Tapes show Nixon as unabashedly anti-Semitic; Conversations link Jews with communist conspiracy, press


WASHINGTON -- Newly released, the latest batch of conversations secretly taped by President Nixon depicts him again as unself-consciously anti-Semitic, informing his aides at one point that the communist conspiracy against the United States was entirely composed of Jews except for Whitaker Chambers and Alger Hiss.

The tapes also show the depth of his anger against the New York Times for its publication in 1971 of the Pentagon Papers, the government's secret history of activities that led to America's involvement in the Vietnam War.

Nixon's anti-Semitism and his anger at the Times came together when he demanded that no one in the White House provide any information to the paper's Washington bureau, which was headed at the time by Max Frankel.

"Don't give them anything," he tells his staff. "And because of that damned Jew Frankel all the time -- he's bad, you know. Don't give him anything."

Yesterday, Frankel, who retired as executive editor of the Times and now writes a column for the Times Sunday Magazine, said of Nixon's comment: "It's a vulgarity that puts me in very good company. Almost a badge of honor."

But Frankel added that after Nixon left office and was trying to rehabilitate his image, he wrote letters complimenting Times editorials and invited Frankel and other editors to his home for lunch.

The gist of what is in the tapes has been depicted before as a result of court decisions that made the recordings available to the public through the National Archives.

The latest batch of tapes consists of 445 hours of conversations from February through July 1971, a period that includes publication of the Pentagon Papers by the Times and the Supreme Court's decision upholding the newspaper's right to publish them.

One person the White House suspected of supplying the Pentagon Papers was Daniel Ellsberg, the Defense Department analyst. Speaking of Ellsberg, Nixon says: "Incidentally, I hope to God, he's not Jewish, is he?"
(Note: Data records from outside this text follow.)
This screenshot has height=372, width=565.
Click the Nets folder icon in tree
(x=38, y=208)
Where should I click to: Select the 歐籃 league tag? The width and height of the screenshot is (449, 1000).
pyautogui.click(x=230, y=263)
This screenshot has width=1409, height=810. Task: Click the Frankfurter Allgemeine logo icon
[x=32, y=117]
Another, unidentified voice, answers, "I'm sure he is. Ellsberg?"

Nixon later turned the conversation to people targeted in investigations against communists.
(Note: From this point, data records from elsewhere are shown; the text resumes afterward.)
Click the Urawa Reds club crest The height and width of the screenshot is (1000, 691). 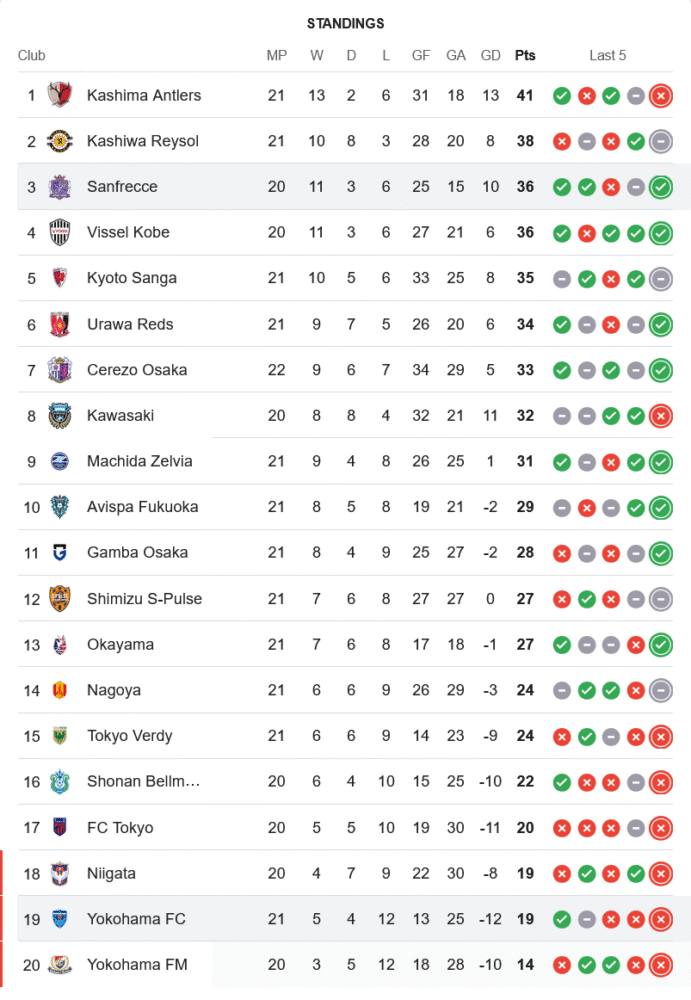point(60,324)
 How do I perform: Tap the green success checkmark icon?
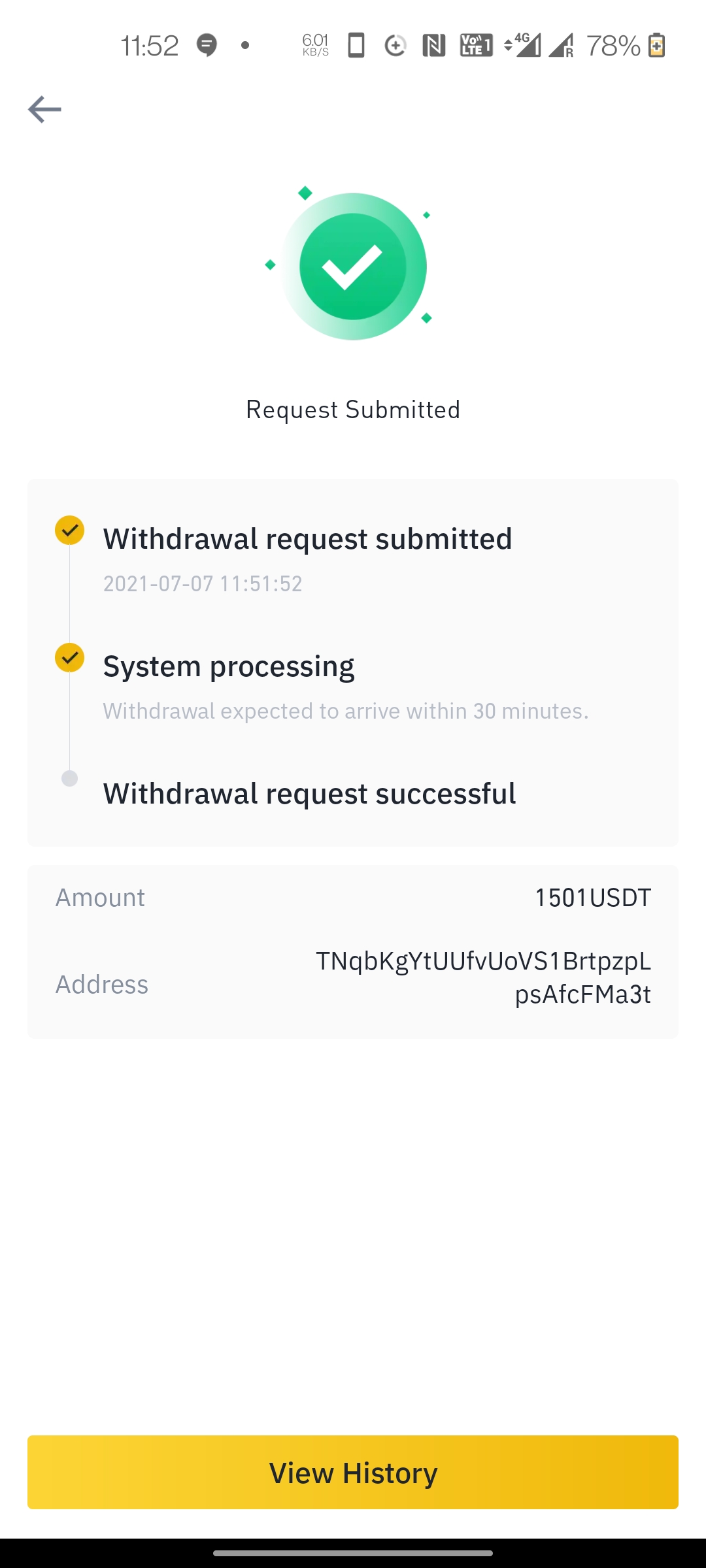click(x=353, y=266)
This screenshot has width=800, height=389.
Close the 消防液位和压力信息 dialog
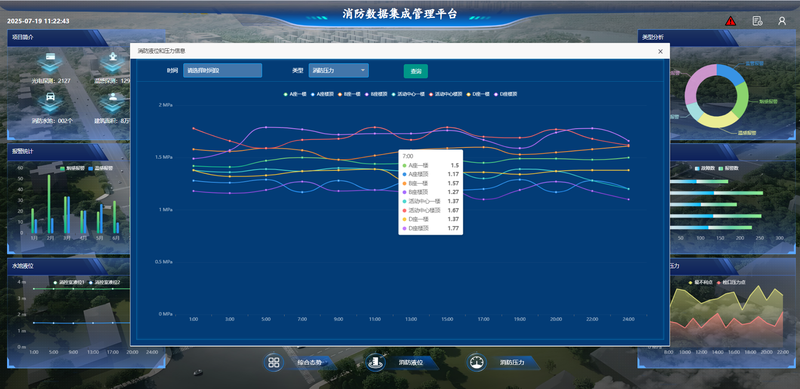[x=660, y=51]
"The only two non-Jews in the communist conspiracy," he said, "were Chambers and Hiss. Many felt that Hiss was. He could have been a half, but he was not by religion. The only two non-Jews. Every other one was a Jew. And it raised hell with us."

Alger Hiss, a high-ranking State Department official, was convicted of perjury for denying that he was a communist, and Nixon's early reputation was built on his determination to get Hiss convicted.